Samsung and Global Foundries have agreed to use the same manufacturing process for some chips, allowing Apple to diversify manufacturers.

Chris Neiger
Chris Neiger
Apr 21, 2014 at 12:45PM
Technology and Telecom

The manufacturing process of mobile processors can be, well, a little bit boring. But understanding all aspects of a company's business is paramount in making good investment decisions, which is why Apple (NASDAQ:AAPL) investors should know at least a little bit about Samsung's (NASDAQOTH:SSNLF) and Global Foundries' latest agreement to use a new, advanced chip making process.

The latest news may not be as sexy as a bigger screen for the iPhone 6, but it could help Apple achieve better diversification with its chip suppliers.

Why the new agreement is important
Global Foundries is the No. 2 chipmaker -- behind Taiwan Semiconductors -- and Samsung comes in fourth place. The two are teaming up to use Samsung's new manufacturing process to make 14-nanometer processors, which will be used in future smartphones and tablets.

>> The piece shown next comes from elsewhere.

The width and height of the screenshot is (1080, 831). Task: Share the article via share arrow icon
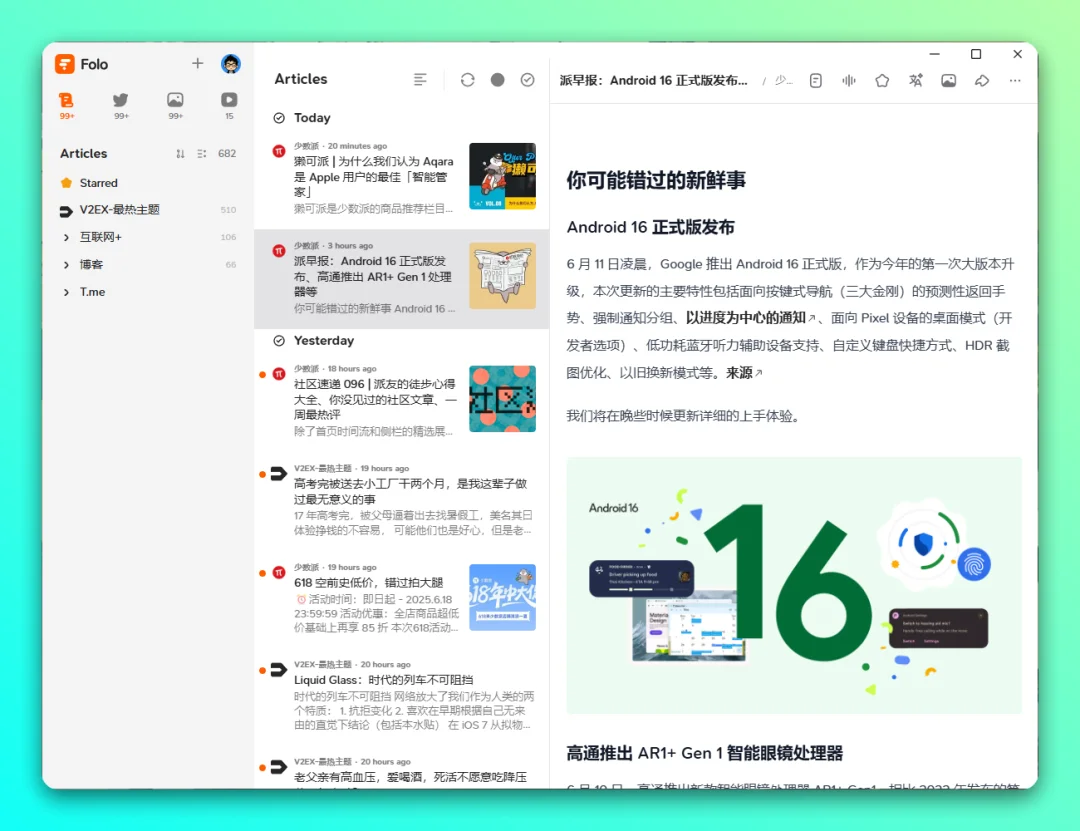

The 14-nanometer chips Samsung and Global Foundries will produce will be 20% faster and use 35% less power than their 20-nanometer predecessors.

Right now, if mobile device makers want a chip made they can design it themselves and then hire Taiwan Semiconductors, Samsung, Global Foundries or another company to make it for them. Apple does this with its iPad and iPhone processors, and mobile processor leaders like Qualcomm do it as well.

Apple is very dependent on Samsung's foundry right now, which produces most of the company's mobile processors. Apple is constantly rumored to be switching away from Samsung to Taiwan Semiconductor, but so far has kept the majority of its chip manufacturing with Samsung.

It's no secret the two are huge competitors, and it would make a lot of sense for Apple not to send so much chip business to the company. Once the new manufacturing process is up and running -- which is expected by the end of this year -- Apple could diversify its processor orders between the two.

Aside from Apple's wanting to move business away from one of its biggest competitors, the iPhone maker traditionally likes to diversify component orders anyway. With the manufacturing processing for 14-nanometer chips soon becoming being identical at Samsung and Global Foundries, Apple could spread out its chip orders between the two companies, without experience much delay in manufacturing.

Foolish final thoughts
If Apple's able to diversify its mobile chip manufacturing between Samsung and Global Foundries, it could possibly help prevent hiccups in production times.

But because the new manufacturing process won't go into effect until later this year, we won't see chips from this new agreement until at least mid-2015. So don't expect any major manufacturer changes from Apple for the iPhone 6 or the next iPad iteration, at least not related to this latest partnership.